Of Oaths...
 

Michael Midkiff was, by all accounts, a normal man.  He worked 5 eight-hour days a week, put in 80 hours towards a paycheck, sometimes he made some overtime.  At the end of the day, he came home to his wife and their daughter, now age 3.  It was not the perfect life, but sometimes Michael thought it might be as close as you could get in this day and age.  Life moved on a sweet, and mostly predictable keel, rhythms and patterns that no one could really have difficulty following.  Predictability, Michael felt, was a cornerstone of happiness.  Much could be said for spontaneity and “spur of the moment” plans, but these he felt paled to a life whose course could be plotted and came with no real setbacks and surprises.  Michael occasionally injected some randomness into his life, and the life of his family, but it was planned randomness, if such a thing could be.  His paycheck was dependable, his job was stable and secure, and he felt his family life was also alright.  He sometimes asked his wife of six years, Susan, if she were happy and invariably the answer was a rosy “yes.”  Michael sometimes doubted the truth of her word, in his secret heart, but often he accepted it for what it was; doubt and misgivings aside.  Today, a balmy and sticky day in late July, was much the same as the next, aside from a cook-out Michael had spontaneously decided was going to happen when work was done.  Not that Susan had already bought the charcoal and Michael himself selected some choice steaks and hamburger buns and meat, yet nothing had been said or hinted at.  It was predictable, but it felt like randomness, and that was really the point of the exercise.  Now, at 10 till 5:00pm, Michael propped his feet up on his mahogany desk and smiled, thinking of the smell of roasting beef and the scent of a freshly-cut lawn.  He was snapped out of his reverie by Tyler, the mail clerk, dropping a plain manila envelope on his desk.

            “What’s this?” Michael asked, more to himself than to Tyler.

            “I dunno… something that fell out of the sorter.  It’s addressed to you.” Tyler said flatly, his voice hinting at both boredom and fatigue.

            “Thanks.” Michael said, dismissing him.

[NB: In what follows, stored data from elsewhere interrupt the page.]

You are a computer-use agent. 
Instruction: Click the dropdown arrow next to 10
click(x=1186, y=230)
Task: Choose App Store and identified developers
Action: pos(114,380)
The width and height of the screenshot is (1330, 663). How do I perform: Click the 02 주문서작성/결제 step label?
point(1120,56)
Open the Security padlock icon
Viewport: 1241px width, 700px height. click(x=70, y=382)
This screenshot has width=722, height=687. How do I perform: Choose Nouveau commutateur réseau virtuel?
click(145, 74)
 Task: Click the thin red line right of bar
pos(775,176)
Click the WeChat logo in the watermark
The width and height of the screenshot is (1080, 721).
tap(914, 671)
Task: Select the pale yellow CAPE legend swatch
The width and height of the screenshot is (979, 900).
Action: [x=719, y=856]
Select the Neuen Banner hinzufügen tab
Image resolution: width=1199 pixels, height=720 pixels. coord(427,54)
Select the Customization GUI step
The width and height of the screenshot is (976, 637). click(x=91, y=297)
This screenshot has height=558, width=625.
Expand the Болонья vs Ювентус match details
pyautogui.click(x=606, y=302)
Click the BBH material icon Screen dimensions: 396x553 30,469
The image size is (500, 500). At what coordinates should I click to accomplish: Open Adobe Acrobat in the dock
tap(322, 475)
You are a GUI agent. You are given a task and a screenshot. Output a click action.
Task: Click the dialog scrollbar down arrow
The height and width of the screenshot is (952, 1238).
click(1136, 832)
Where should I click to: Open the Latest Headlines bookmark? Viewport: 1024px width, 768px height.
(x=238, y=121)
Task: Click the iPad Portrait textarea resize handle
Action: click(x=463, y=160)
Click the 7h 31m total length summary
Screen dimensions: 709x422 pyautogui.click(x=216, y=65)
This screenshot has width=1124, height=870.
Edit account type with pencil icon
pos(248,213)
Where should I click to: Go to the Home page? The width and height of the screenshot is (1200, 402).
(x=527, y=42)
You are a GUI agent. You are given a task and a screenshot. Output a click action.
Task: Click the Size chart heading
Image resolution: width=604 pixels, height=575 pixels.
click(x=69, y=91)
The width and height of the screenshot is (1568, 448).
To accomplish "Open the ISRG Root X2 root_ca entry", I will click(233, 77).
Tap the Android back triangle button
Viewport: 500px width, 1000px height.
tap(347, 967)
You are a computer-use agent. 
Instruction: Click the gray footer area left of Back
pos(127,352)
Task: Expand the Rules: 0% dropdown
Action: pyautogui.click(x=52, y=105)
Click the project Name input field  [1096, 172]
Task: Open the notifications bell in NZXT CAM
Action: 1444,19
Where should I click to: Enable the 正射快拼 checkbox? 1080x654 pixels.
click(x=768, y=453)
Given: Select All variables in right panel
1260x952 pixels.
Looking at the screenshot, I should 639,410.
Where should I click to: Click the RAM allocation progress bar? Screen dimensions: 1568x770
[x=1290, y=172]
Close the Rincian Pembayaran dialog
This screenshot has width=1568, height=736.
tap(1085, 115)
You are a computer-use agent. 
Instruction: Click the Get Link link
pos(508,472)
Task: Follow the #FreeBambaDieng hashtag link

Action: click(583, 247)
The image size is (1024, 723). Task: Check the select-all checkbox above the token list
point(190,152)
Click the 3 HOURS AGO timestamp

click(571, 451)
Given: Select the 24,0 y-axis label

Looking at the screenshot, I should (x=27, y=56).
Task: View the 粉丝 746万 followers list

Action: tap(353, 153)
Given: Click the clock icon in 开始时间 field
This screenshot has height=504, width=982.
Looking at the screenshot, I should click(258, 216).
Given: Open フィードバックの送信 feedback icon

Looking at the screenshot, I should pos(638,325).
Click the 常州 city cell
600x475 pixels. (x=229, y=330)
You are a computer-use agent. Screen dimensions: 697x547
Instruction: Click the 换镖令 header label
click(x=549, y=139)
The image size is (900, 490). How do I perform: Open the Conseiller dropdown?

            The envelope laid there, its neat surface nearly unmarred by creases or random folds.  Spiky backhand writing spelled out his name, Michael Midkiff, and his present Somerset address.  The return address was there, but the name was scrawled to the point of illegibility, and Michael knew for a fact that 35604 was an invalid ZIP code for Raleigh, VA.  He had no doubt the street address was also fictitious, but none of this set him at edge more than the unseen weight the envelope seemed to bear.  A harbinger, his father would have said had the old man not caught double-pneumonia at the tail-end of the 80’s.  A harbinger, yes; but not truly of ill tidings, not so directly, not something that pointed itself out.  Michael knew the latter had brought change to him, no matter how innocuous it might be.  Change, the elusive element he had denied… perhaps avoided… all his adult life, had finally found him.  With a hand that trembled only slightly, he picked up the letter and opened his desk drawer.  The letter was light, probably with only a small scrap of paper in it, if anything.  Absurdly, Michael found himself hoping that it was the latter.  He opened the letter with a deft strike of his letter-opener, pulling its contents out gently.  It was only one piece of paper, probably printer-paper by the look of it, white and unlined.  Made with a dark blue fountain pen, Michael read it just once.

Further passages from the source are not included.